Mis en cause pour détournement présumé de plus de 285 millions de dollars destinés au projet agro-industriel de Bukanga-Lonzo, Matata Ponyo est jugé aux côtés de Déogratias Mutombo, ancien gouverneur de la Banque centrale, et de Grobler Christo Stephanus, homme d’affaires sud-africain.
L’ancien Premier ministre clame son innocence et qualifie le procès de “politique”. Dans une vidéo récemment diffusée sur les réseaux sociaux, Matata Ponyo affirme que les poursuites engagées contre lui seraient liées à son refus d’adhérer à l’Union sacrée de la Nation, la coalition politique soutenant l’actuel président Félix Tshisekedi. Il accuse également le pouvoir d’avoir orchestré cette affaire pour entraver sa carrière politique, notamment la création de son parti, le Leadership et Gouvernance pour le Développement (LGD), et sa candidature avortée à la présidentielle de 2023.

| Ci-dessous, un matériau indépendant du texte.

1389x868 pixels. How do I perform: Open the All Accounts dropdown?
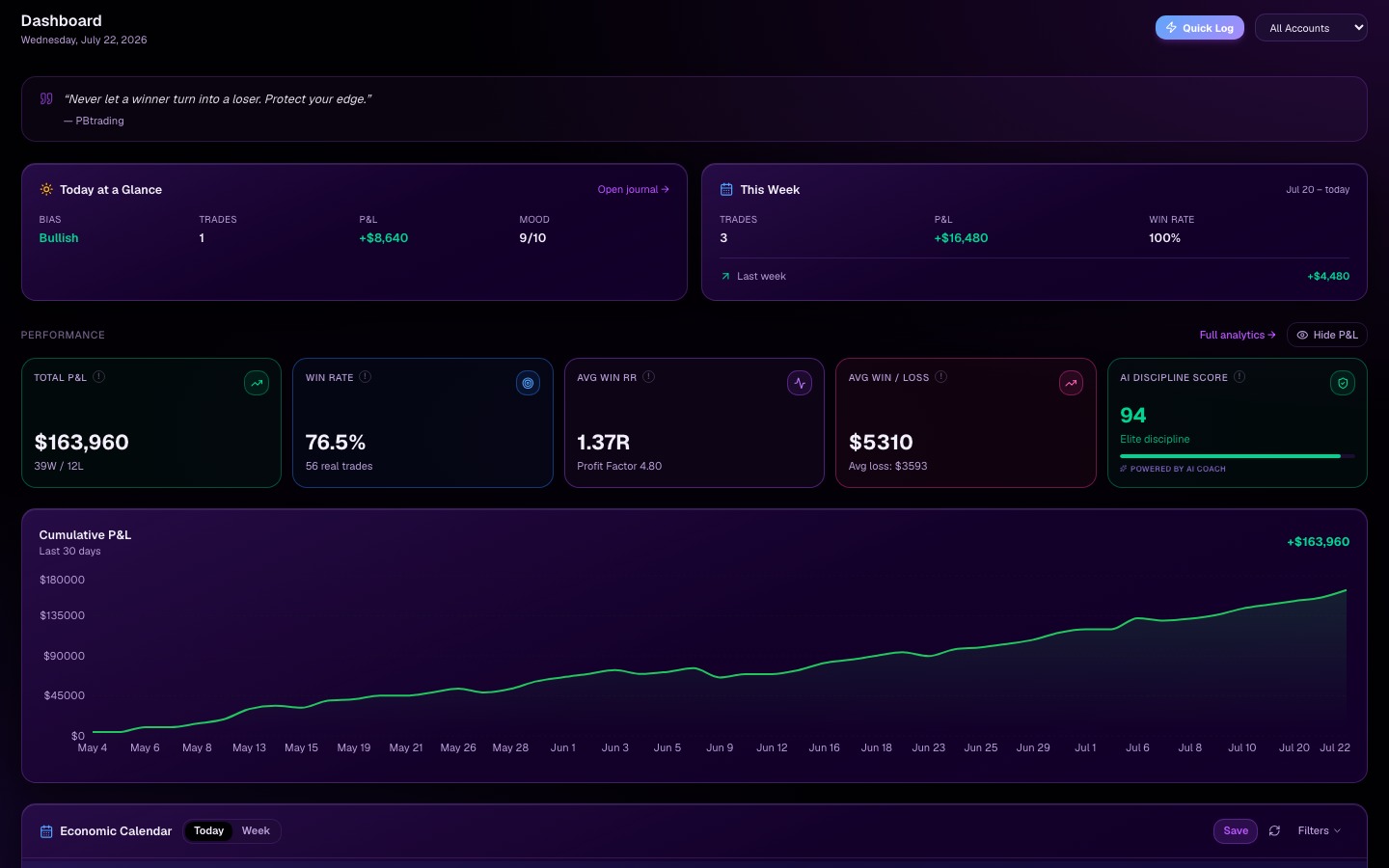tap(1311, 28)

S’appuyant sur son statut de député national, Matata Ponyo revendique le bénéfice de ses immunités parlementaires. Dans une correspondance officielle, il a rappelé à la Cour constitutionnelle l’obligation de passer par l’Assemblée nationale pour toute levée d’immunité.
Le président de l’Assemblée nationale, Vital Kamerhe, a d’ailleurs confirmé que la Cour devra respecter les procédures légales :
« L’Assemblée nationale sera saisie en bonne et due forme et se prononcera sur la demande de levée d’immunité », a-t-il précisé lors d’une conférence de presse récente.
Pour l’instant, la Cour constitutionnelle avance dans le dossier, estimant que la tentative d’interrompre le procès n’a pas d’effet suspensif sur ses travaux en cours. Selon des sources proches du dossier, elle se tient prête à organiser une audience spécifique si une demande formelle de levée d’immunité lui est transmise.
Ce procès, emblématique du climat judiciaire actuel en RDC, est scruté de près par l’opinion publique. Il pose une nouvelle fois la question de l’équilibre entre lutte contre la corruption et instrumentalisation politique de la justice.